Oliver and Dillon need no introduction. You’ll have seen them at Smokers and in shows across Cambridge. Both have been Footlights President — Dillon this year, Oliver the year before. They’re on the Footlights Wikipedia page! With Robert Webb! And Eric Idle! Despite my teasing, they quickly brush off the idea that they’re some kind of comedy super-duo.“I guess all we’d say is that whatever expectations there might be, we’ve really aimed to be ambitious by producing a show that we hope is inventive, funny and also very personal — within a genre that can often shy away from these issues.”
In fact, they say it’s not the comedy side of things that makes them so well-qualified. It’s real-life experience. Outside of Smokers and stand up, Oliver is about to become a doctor. And, well, as Dillon’s suffering with depression, he’s become the patient. The show came together quite naturally as a result of this dimension to their friendship. Perhaps working together as comedians is conducive to collaborating on other things as well. The title of the show is in-keeping with this theme of sharing, of getting by with a little help from your friends. “The name is about wanting help to overcome something you have no control over, that you don’t fully understand and feel guilty about because of that lack of understanding.”
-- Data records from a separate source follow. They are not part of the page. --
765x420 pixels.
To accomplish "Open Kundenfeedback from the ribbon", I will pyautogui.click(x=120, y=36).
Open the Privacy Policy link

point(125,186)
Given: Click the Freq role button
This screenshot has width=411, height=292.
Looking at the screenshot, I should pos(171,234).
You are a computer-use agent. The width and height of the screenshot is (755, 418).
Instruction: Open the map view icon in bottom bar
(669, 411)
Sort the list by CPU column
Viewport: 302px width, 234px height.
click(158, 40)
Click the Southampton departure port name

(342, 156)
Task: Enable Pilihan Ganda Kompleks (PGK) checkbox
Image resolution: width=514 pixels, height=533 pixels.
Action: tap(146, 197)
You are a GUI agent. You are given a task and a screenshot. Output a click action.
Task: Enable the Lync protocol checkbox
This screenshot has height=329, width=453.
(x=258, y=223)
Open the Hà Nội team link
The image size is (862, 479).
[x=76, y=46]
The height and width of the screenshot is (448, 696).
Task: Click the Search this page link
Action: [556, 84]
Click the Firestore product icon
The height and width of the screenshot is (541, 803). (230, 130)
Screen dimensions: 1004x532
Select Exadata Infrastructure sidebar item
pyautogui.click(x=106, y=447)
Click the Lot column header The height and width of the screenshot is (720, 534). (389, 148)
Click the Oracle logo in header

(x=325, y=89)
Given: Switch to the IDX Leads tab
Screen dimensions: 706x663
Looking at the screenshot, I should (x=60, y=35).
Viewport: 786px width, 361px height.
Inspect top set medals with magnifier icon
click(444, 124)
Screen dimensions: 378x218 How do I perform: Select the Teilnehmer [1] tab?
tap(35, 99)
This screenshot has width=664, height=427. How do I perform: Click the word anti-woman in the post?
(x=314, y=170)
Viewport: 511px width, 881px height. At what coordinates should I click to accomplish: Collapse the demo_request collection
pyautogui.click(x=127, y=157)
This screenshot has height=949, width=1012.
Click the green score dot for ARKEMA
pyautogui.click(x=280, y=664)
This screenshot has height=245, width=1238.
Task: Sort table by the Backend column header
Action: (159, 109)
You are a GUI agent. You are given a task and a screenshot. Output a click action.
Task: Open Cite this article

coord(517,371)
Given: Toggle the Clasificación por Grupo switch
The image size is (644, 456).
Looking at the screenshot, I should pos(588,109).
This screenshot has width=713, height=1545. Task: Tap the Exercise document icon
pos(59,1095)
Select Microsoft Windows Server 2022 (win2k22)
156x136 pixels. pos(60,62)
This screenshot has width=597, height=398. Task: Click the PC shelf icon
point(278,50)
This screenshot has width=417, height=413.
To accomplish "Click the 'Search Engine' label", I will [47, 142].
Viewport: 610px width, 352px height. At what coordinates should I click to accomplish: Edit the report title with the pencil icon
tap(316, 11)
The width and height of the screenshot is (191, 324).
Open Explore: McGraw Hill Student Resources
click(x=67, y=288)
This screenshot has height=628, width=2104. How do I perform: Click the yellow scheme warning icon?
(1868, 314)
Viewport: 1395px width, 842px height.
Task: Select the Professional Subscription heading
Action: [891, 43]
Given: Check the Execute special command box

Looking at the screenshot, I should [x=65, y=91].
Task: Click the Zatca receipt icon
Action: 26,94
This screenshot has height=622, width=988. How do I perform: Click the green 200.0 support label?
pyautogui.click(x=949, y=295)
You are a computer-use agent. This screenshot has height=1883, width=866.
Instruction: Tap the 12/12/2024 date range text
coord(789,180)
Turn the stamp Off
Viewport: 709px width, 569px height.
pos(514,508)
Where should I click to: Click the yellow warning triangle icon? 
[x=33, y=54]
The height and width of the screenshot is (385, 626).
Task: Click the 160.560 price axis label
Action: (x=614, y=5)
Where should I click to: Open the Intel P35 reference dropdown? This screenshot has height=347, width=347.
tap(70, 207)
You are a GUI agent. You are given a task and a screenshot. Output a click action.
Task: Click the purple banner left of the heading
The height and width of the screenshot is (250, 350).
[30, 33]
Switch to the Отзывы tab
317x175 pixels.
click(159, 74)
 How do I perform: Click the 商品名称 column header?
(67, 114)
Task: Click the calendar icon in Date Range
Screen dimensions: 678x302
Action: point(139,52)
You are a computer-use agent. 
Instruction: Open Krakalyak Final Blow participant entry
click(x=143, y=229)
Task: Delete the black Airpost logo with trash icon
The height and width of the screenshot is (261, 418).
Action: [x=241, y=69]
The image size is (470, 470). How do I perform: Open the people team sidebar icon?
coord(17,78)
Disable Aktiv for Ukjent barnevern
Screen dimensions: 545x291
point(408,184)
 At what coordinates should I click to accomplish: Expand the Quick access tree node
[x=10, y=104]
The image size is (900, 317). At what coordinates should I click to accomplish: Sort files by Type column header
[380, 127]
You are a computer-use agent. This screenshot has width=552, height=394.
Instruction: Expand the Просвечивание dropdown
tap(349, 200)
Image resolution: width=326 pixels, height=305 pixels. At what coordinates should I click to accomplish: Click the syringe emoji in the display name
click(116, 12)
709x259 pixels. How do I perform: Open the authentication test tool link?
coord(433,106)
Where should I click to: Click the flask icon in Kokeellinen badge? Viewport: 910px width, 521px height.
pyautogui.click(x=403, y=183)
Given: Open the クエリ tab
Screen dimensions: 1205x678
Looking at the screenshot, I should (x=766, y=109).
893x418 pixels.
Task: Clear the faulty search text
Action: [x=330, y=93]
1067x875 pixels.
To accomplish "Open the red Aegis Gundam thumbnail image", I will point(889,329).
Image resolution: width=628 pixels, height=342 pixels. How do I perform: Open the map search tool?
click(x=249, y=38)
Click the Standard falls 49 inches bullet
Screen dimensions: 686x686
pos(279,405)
There’s the charts and tables, the SSRIs, the CBT — but then there’s the indistinct, hazy side of things. The illogical can’t-get-out-of-bed emotion, which we don’t know how to talk about or address as an illness. But if science can often feel alienated from our daily experience of mental health, it can also explain what might be going on, in an absurd, but oddly reassuring way.
“It turns out that our brains, which evolved in the Stone Age to find mates and hunt for food, are not particularly good at responding to emails, writing essays, or answering the existential conundrum.” I’m interested to see how the show works with what is, by their own admission, an “endlessly complex, challenging and contradictory disease.”
It’ll be a mix of sincere discussion and pure comedy, tackling a topic that, particularly in Easter Term, will resonate with Cambridge students. And if their previous shows are anything to go by, it’s going to be quite the evening out, too.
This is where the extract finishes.